Two days later the GP received another call from an ambulance in attendance. the patient had spiked a temperature of 38.4C the previous afternoon and breathing was laboured with a respiratory rate of 40 and a severe cough. Carers were present who had attended in the morning without PPE, ambulance staff in attendance was wearing a surgical mask, non-sleeved aprons and gloves but no face or eye protection. Carers had been given face masks some hours after entering the patient's residence, but were not trained to use them and were observed to contaminate the inside of the mask before applying it to their face. Some had been febrile the week previously, but without any of the other qualifying symptoms were back at work. The GP had experienced hay-fever like symptoms (occasional sneezing and itchy eyes for two days) in the previous week, had been checking their temperature twice a day, maximum 36.8, and no cough or chest symptoms.
While squatted to speak to the relatives the friendly cats of the patient repeatedly rubbed themselves on the back of the shirt of the GP. The previous week district nursing service had stopped visiting another terminal patient who was in great discomfort, due to the lack of PPE, the medication prescribed for pain two days previous was not in the house for either patient due to restrictions in the community pharmacy and it would not have been possible to ensure the patient was kept comfortable at home, necessitating admission to hospital and no doubt further contamination of attending staff and equipment.
It is clear to the UK GP that containment and prevention is not feasible. The GP had a change of clothing in their car just for such a situation of the second attendance, but in hindsight would have been heavily contaminated two days prior on the first home visit. With all other GPs in self-isolation, who would be in attendance for patients if this GP were to go home to await symptoms that never materialise in at least 30% of the COVID cases, and how many happy returns of such self-isolation could we expect in the months to come?
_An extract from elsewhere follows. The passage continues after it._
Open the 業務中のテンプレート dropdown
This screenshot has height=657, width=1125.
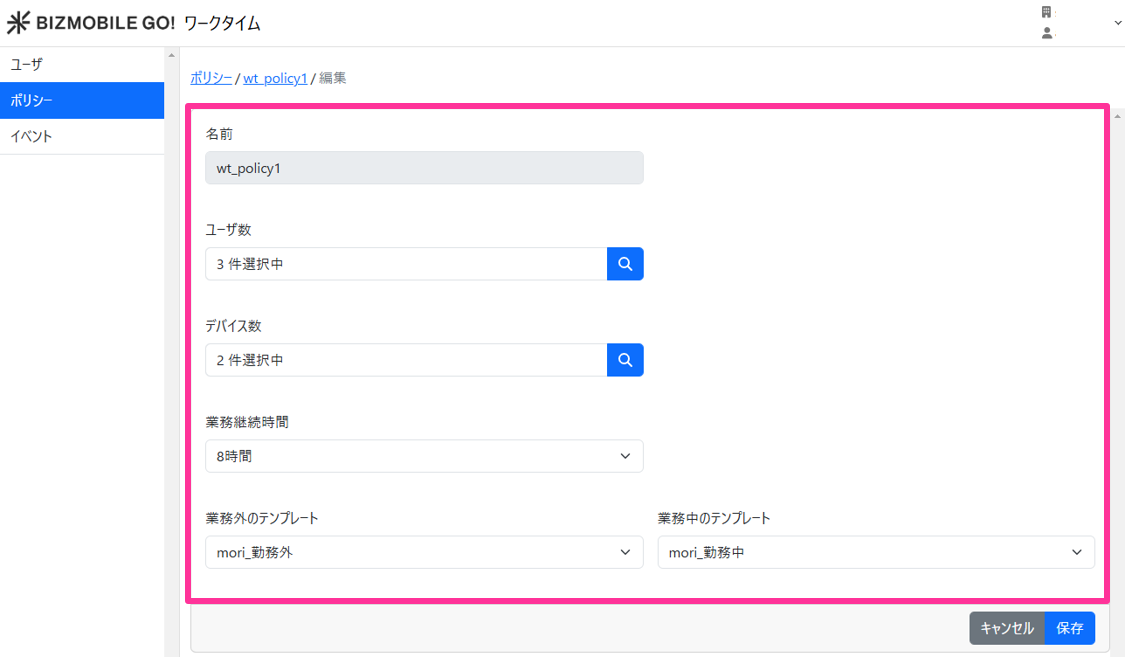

The GP in question had already resigned to be contaminated with the virus likely sooner than later, just like they have been for every influenza, parainfluenza, adenoviral, pertussis, pneumonia, streptococcal infection that has circulated in the community in the last 25 years. This is not an act of heroism, it is the job. The bitter pill is that after 20 years of institutional bullying and unilateral changes to contracts (the latest imposed change: cancelling Easter for primary care) the sudden praising words from authorities to keep staff plodding at the coalface ring hollow and disingenuous. Where were those praises when junior doctors and nurses had to go on strike?
It would be better if we could all be honest with each other and admit we are just doing the best we can given the circumstances, that PPE is not going to be adequate, that staff cannot be protected, that we aim for least harm, but above all that we do not lose sight of our humanity by branding patients as "frail elderly" not deserving of diagnosis, treatment or palliation.